Diagnosis of the acute respiratory distress syndrome
A single consultant radiologist, who was blinded to the patient’s clinical status and the result of the NPD reading, interpreted all chest radiographs for the presence of bilateral infiltrates. Based on this radiological categorisation, in conjunction with the other AECC criteria,18 subjects were designated as being in either the at-risk or ARDS groups. On re-evaluation, ARDS diagnosis was scored by the current Berlin definition.19
Sample size calculations
A clinically significant difference of 8.2 mV in baseline NPD measurement has previously been shown to predict subjects at risk of developing high altitude pulmonary oedema.16 From these data, the pooled SD for controls and at-risk subjects was 7.7 mV.

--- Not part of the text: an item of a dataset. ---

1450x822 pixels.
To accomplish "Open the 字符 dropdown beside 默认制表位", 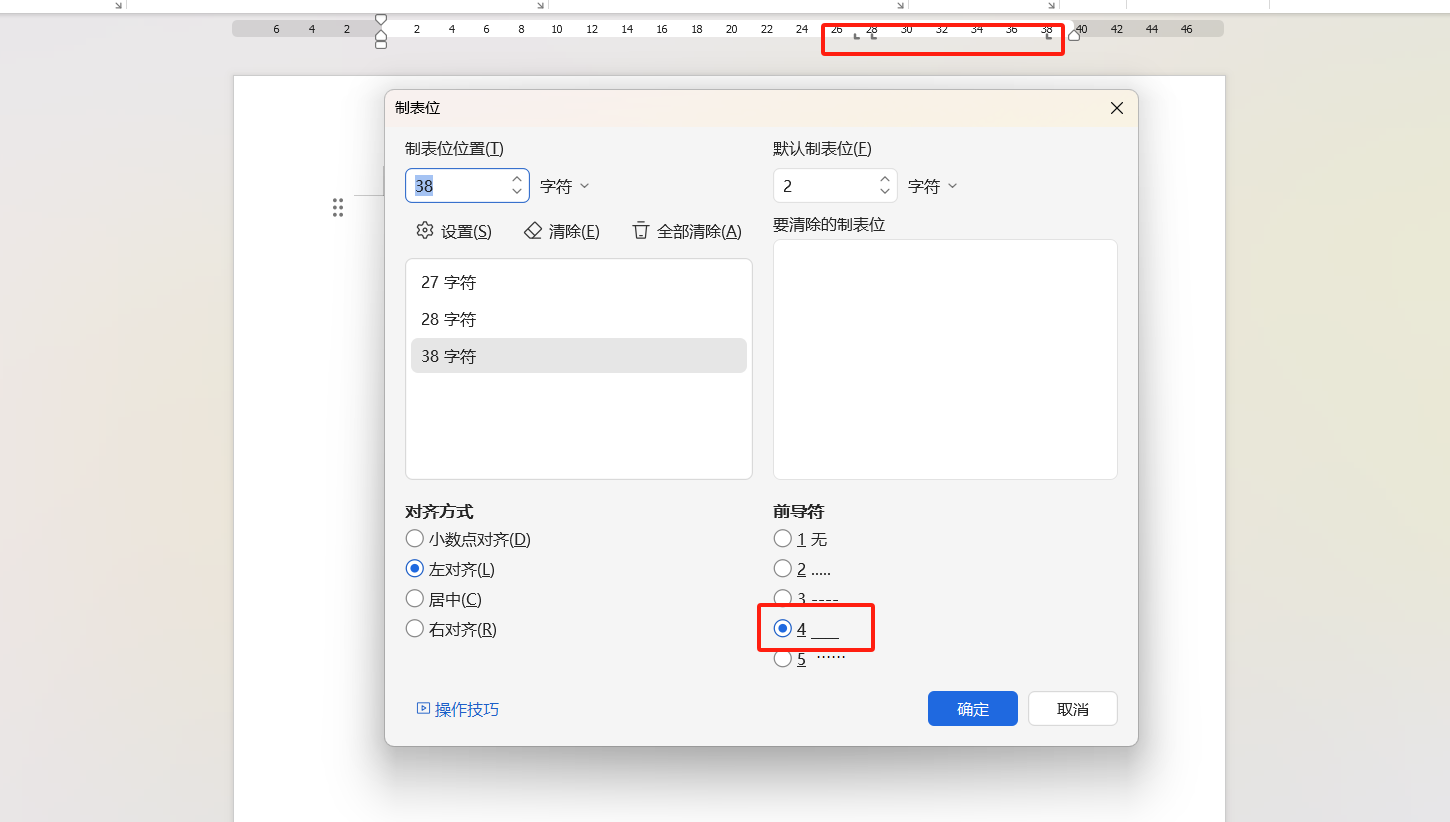I will coord(931,185).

Prospective sample size calculations to relate NPD measurement to development of and mortality from ARDS were performed with PASS software (NCSS, Kaysville, Utah, USA) using simplified predictive logistic models.
For the primary outcome, to use NPD measurement to predict the development of ARDS, a sample size of 155 patients at risk of ARDS was required to achieve a power of 80% when applying a test for the fit of the logistic model using a 5% significance test. To predict mortality from ARDS, a sample size of 60 subjects with ARDS was necessary to achieve 80% power using a test for the fit of the logistic model at a 5% significance threshold.
For the secondary outcome of investigating nasal sodium transport in different states of health, 15 subjects per group were required to detect a between-group difference of 8.2 mV using a two-sided two-sample t-test, at a 5% significance level with 80% power. This calculation was performed using nQuery Advisor V.6.01 (Statistical Solutions, Boston, Massachusetts, USA).
Statistics
Statistical analysis was performed using R software (R Foundation for Statistical Computing, Vienna, Austria). Inter-group analyses were performed only on mutually exclusive groups. For the intergroup analyses, the 13 subjects who underwent sequential NPD readings while at-risk and later with ARDS are included in the at-risk group but excluded from the ARDS group. This was done to avoid mixing paired and unpaired measurements in a single hypothesis test. All subjects in a group are included in intragroup analyses. Variables selected for logistic regression were chosen based on clinical importance and known association with outcome in ARDS. The capacity of NPD to predict outcome was assessed with receiver operator characteristic curves, with the optimum cut-off point being determined according to the maximum Youden Index. Comparative analyses were determined using permutation tests with bootstrapping to estimate SEM and 95% confidence limits, applying the Dunn-Sidak adjustment for multiplicity. Correlations were analysed with Pearson’s correlation coefficient, with bootstrapped 95% confidence limits and p values determined by permutation testing. Three-group comparison between controls, at-risk subjects and subjects with ARDS was by permutation test for one-way analysis of variance with bootstrapped 95% confidence limits using the Dunn-Sidak adjustment for multiplicity. Results are presented as mean (SD) unless specified. A p value <0.05 was considered to be statistically significant. Further details are provided in the online supplemental materials.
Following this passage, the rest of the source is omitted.